The broader industry, represented by UK Hospitality, is pushing for a permanent reduction in VAT on all hospitality services from the current 20% to 10%. This proposal has garnered significant support, with a petition attracting over 200,000 signatures and backing from prominent figures including celebrity chefs and potential Labour leadership candidates. Proponents highlight that the UK's 20% VAT rate is considerably higher than the European average of 12.8%, with countries like France, Spain, and Italy charging 10%, and Germany 7%. Estimates suggest a permanent 10% VAT rate could cost the Treasury between £10.5 billion and £13 billion annually.
The Chancellor's efforts to reassure industry leaders have been met with scepticism, with one hospitality investor stating that 'actions speak louder than words' when it comes to supporting struggling businesses and families. Industry leaders are now calling for more substantial support, including a permanent VAT cut on all hospitality services. The future of the sector hangs in the balance as the government struggles to find the right balance between supporting the economy and managing public finances.

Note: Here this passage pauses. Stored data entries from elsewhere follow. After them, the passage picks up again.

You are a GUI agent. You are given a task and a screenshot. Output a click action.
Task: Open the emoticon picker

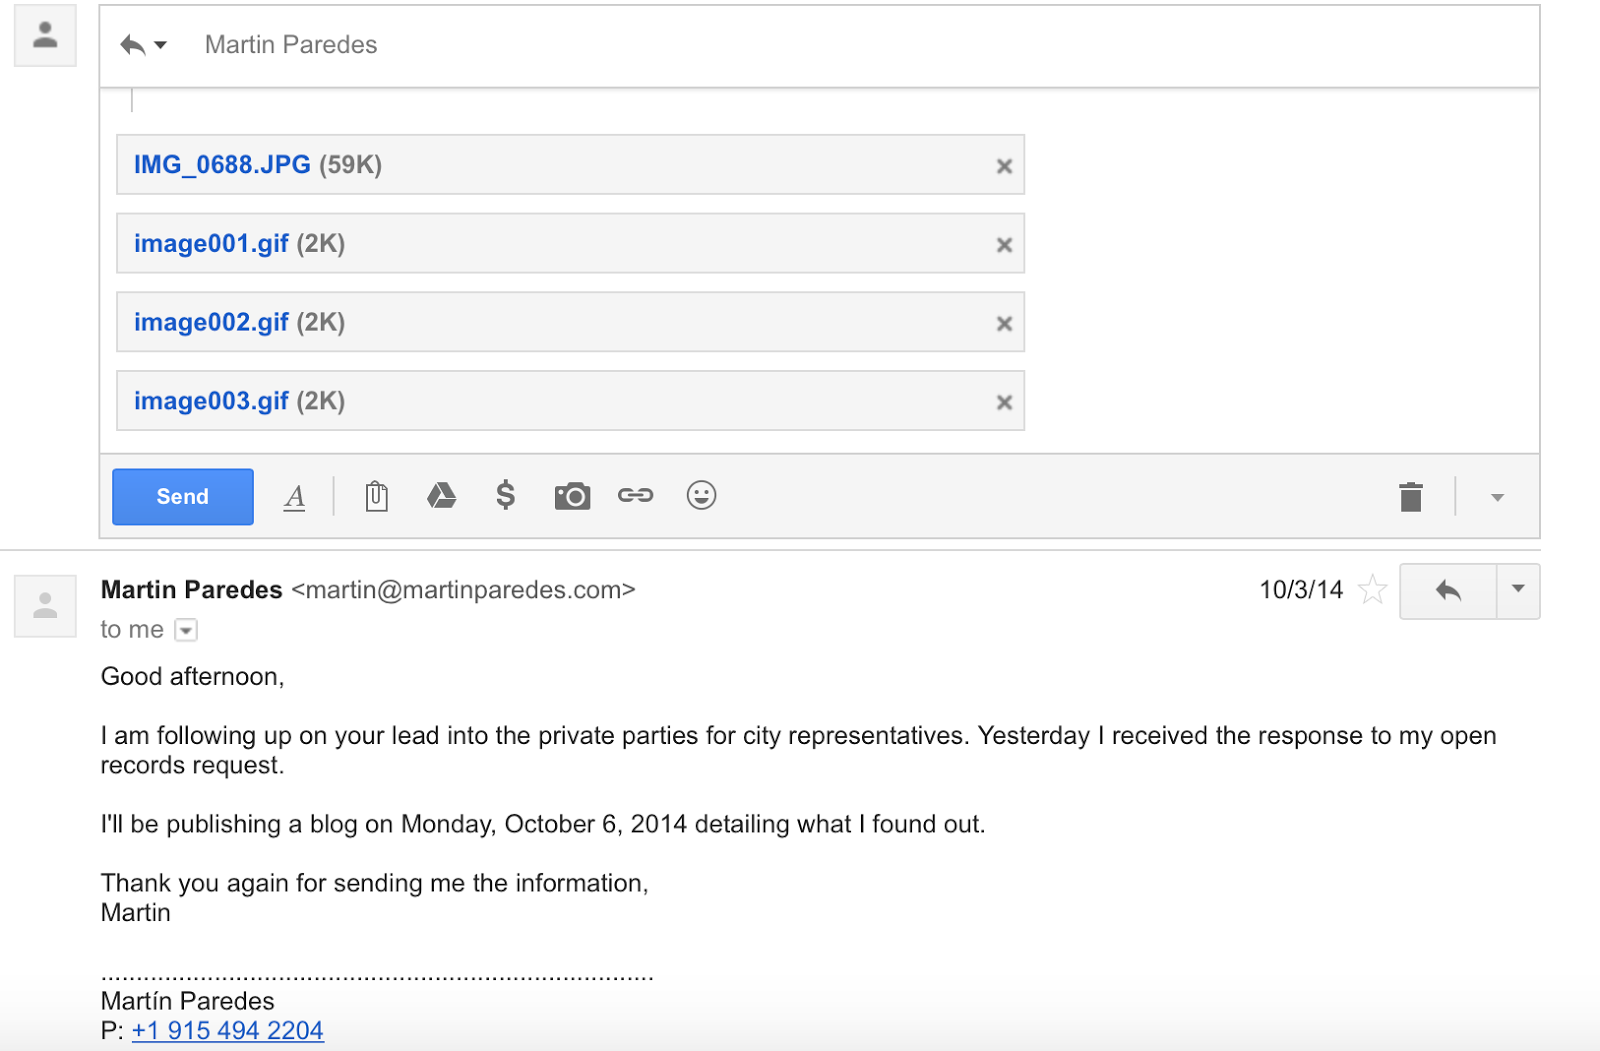point(701,495)
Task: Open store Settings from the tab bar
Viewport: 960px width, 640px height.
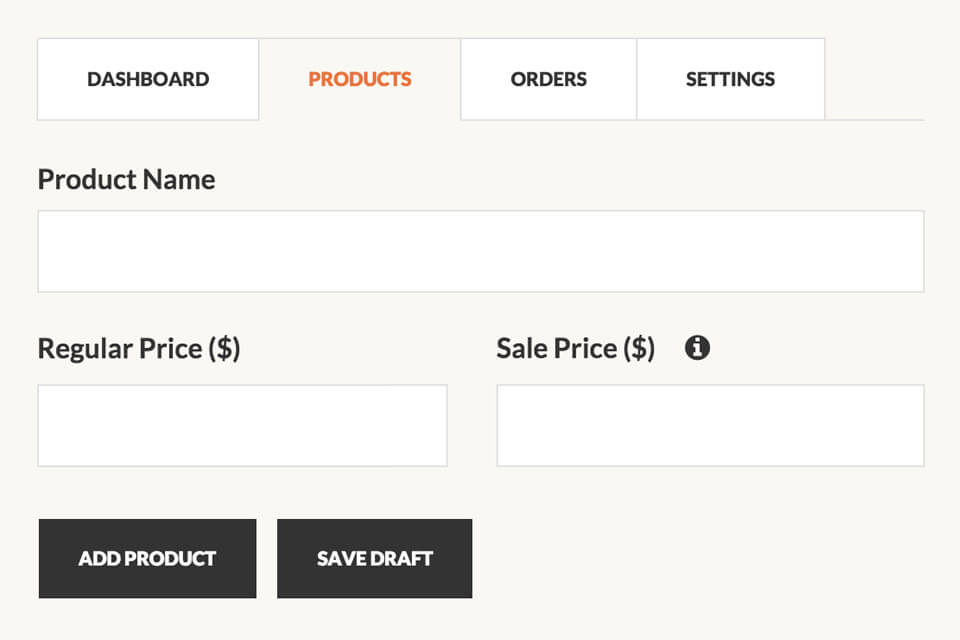Action: (730, 79)
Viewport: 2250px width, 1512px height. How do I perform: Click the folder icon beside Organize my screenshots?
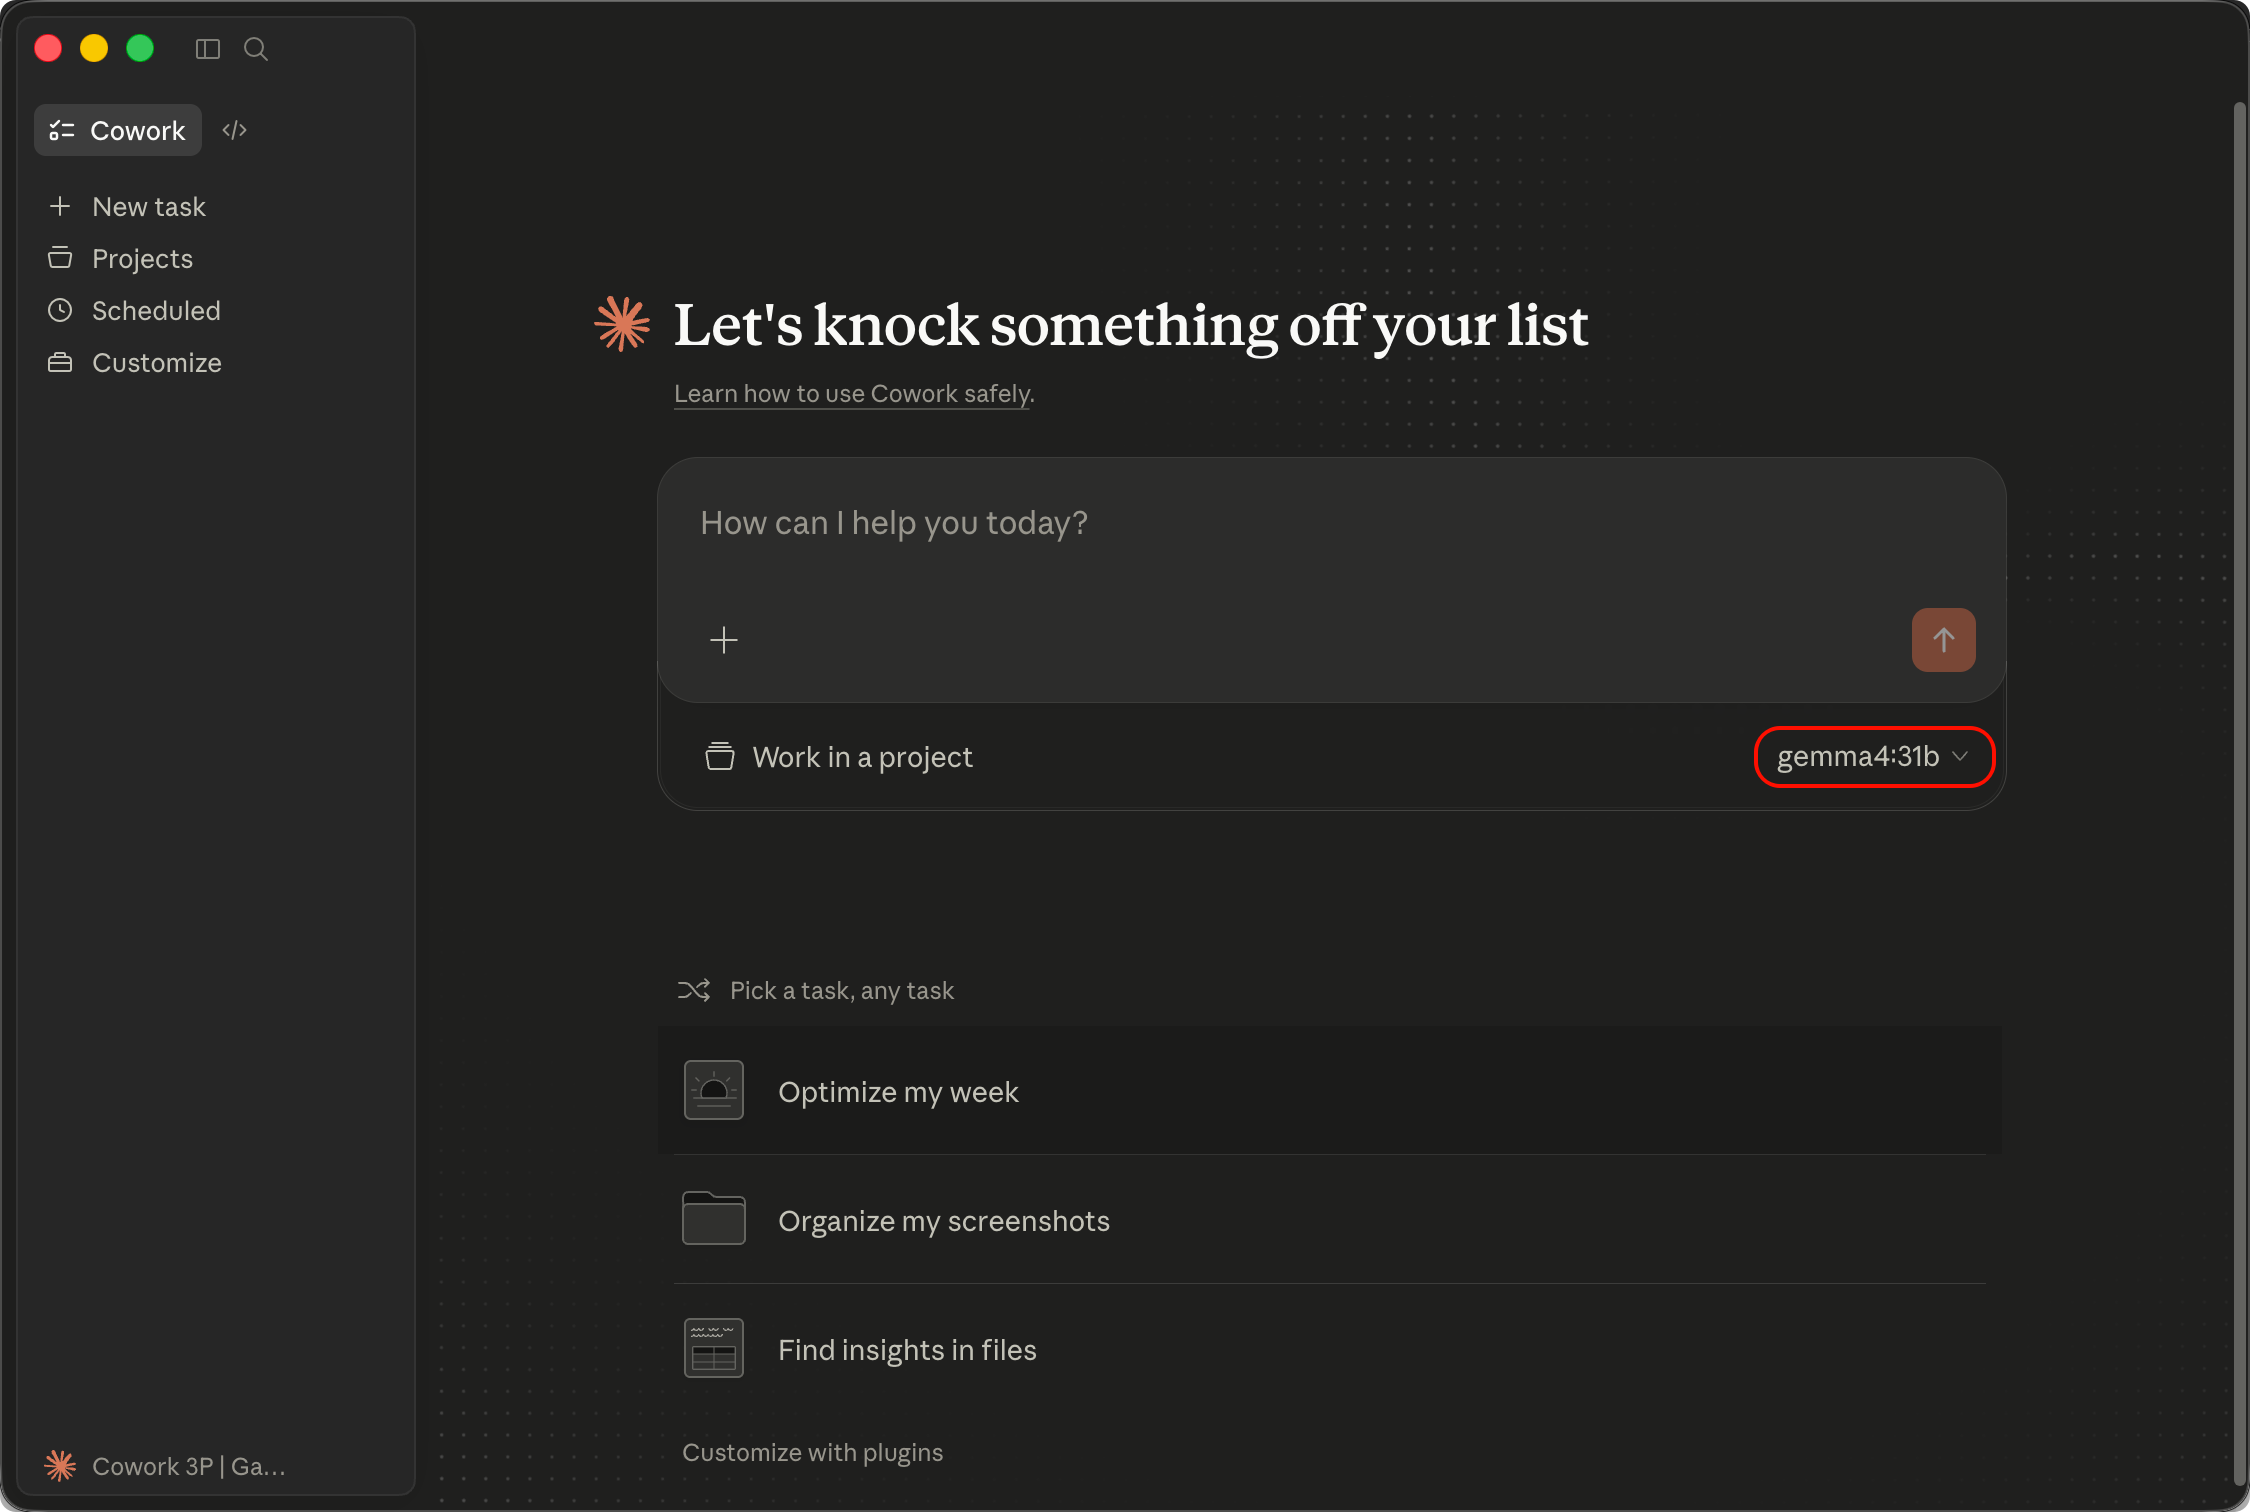point(714,1219)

One affluent Kensington restaurant has already responded with a satirical £25 menu for 'children', which technically qualifies for the reduced VAT rate, but was intended to 'start the right conversations' about why VAT support for hospitality needs to go much further. The move highlights the frustration felt by many in the industry and the need for more effective measures to alleviate financial pressures.
Industry leaders have warned that a permanent 10% VAT rate would be crucial in helping businesses recover from the pandemic and respond to ongoing economic challenges. UK Hospitality estimates that this reduction could boost consumer spending, support job creation, and maintain business competitiveness across the sector.